Apropos Lächeln. Es ist die einzige Sache, die Sie schneller verraten kann als Kleidung oder schöne Zähne, weil Russen in der Öffentlichkeit nicht so viel lächeln. „Ich kehrte aus Barcelona nach Moskau zurück. Es war so, als wenn ich vom Karneval in eine Strafkolonie gekommen wäre. Dort lächeln sie einfach alle, auf dem Moskau Flughafen dagegen sind die Gesichter grau, misstrauisch und müde. Denken sie vielleicht an ihre Kreditschulden?“, resoniert Alexander, ein Freelancer.
„Eine sehr aufschlussreiche Gelegenheit, um festzustellen, ob jemand ein Russe ist oder nicht, ist ein zufälliger Augenkontakt auf der Straße. In den meisten Fällen wenden Russen den Blick ab und tun so, als sei nichts passiert, während Europäer mit einem wohlwollenden Lächeln reagieren und oft etwas Unverbindliches sagen“, glaubt Tatjana Scheremetjewa, Generaldirektorin der Russisch-Asiatischen Wirtschaftsunion.

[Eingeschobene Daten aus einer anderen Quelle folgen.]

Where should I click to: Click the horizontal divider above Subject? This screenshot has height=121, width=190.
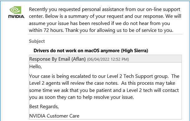[x=105, y=34]
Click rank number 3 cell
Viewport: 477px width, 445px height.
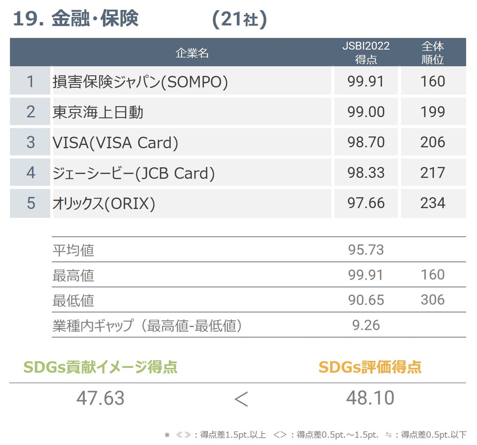tap(30, 142)
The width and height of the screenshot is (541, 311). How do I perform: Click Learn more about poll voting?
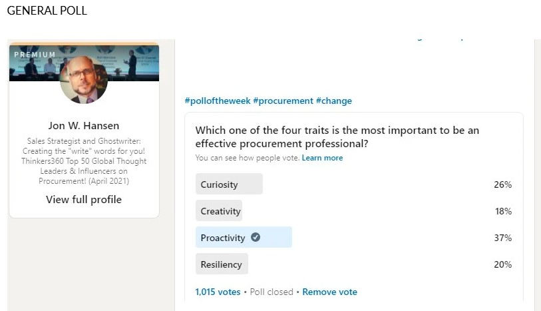point(322,158)
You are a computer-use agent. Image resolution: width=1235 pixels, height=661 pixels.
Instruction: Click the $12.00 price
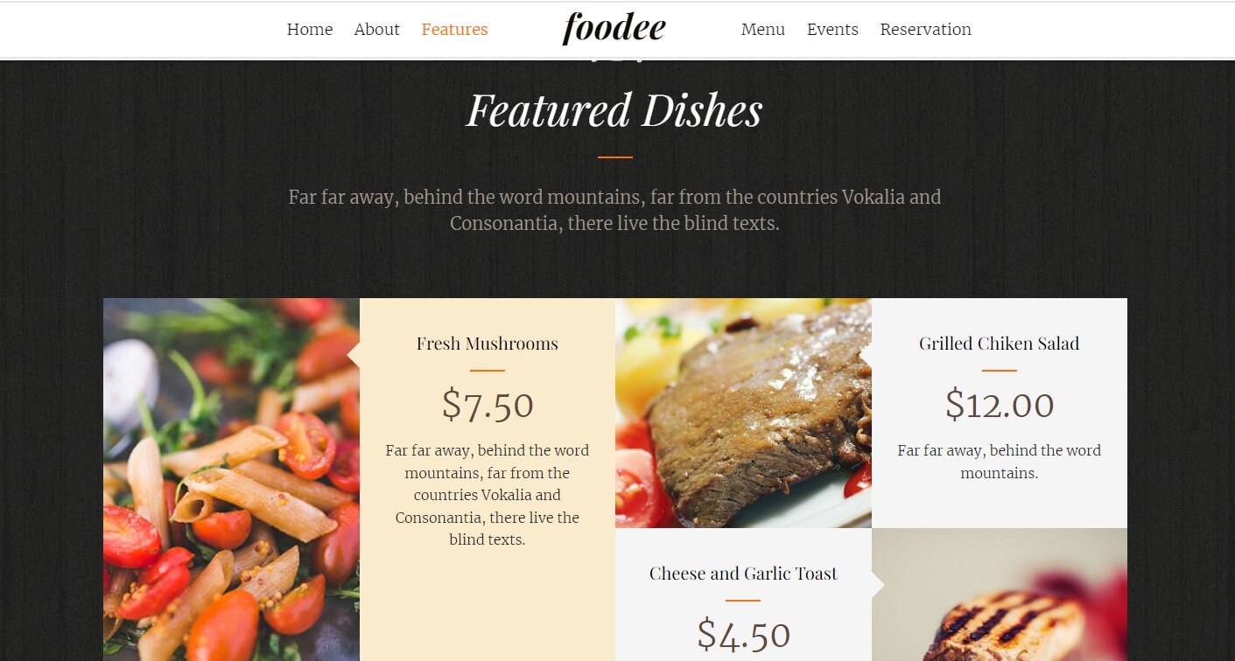pyautogui.click(x=1000, y=405)
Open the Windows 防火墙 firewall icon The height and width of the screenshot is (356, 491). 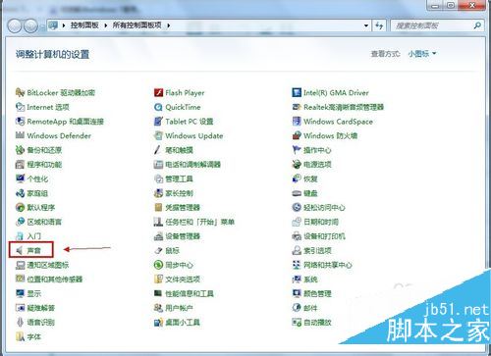297,135
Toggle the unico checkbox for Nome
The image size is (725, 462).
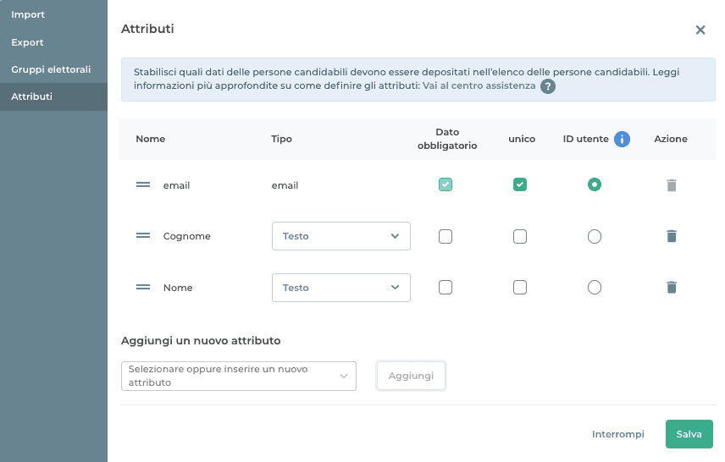click(x=520, y=288)
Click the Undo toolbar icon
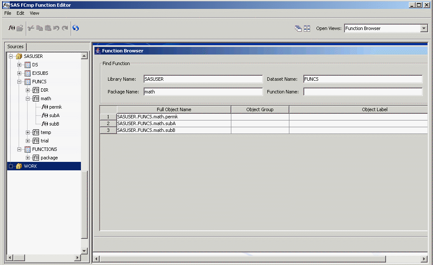The width and height of the screenshot is (433, 265). tap(57, 28)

„Die Haut spielt eine große Rolle. Ja, gerade die Haut – ihre Tönung und Farbe. Ich spreche nicht von ethnischen Unterschieden, sondern von der Gesundheit. Jeder weiß, dass ausländische Rentner viel besser aussehen als unsere. Bei der Mimik machen Millimeter bereits einen großen Unterschied aus. Wie jemand blinzelt, wie er zurückschaut, wie er gestikuliert. Was auch immer man darüber sagt, ich glaube, sie fühlen sich freier als Russen. Die Russen sind ungehobelter“, sagt Kirill Boldonow.
„Ein Ausländer schaut sich um. Wie geht ein Russe durch seine Stadt? Er geht schnell und schaut dabei nach unten. Der Ausländer interessiert sich für alles und erinnert ein wenig an ein Kind“, meint Mila Kudrjakowa.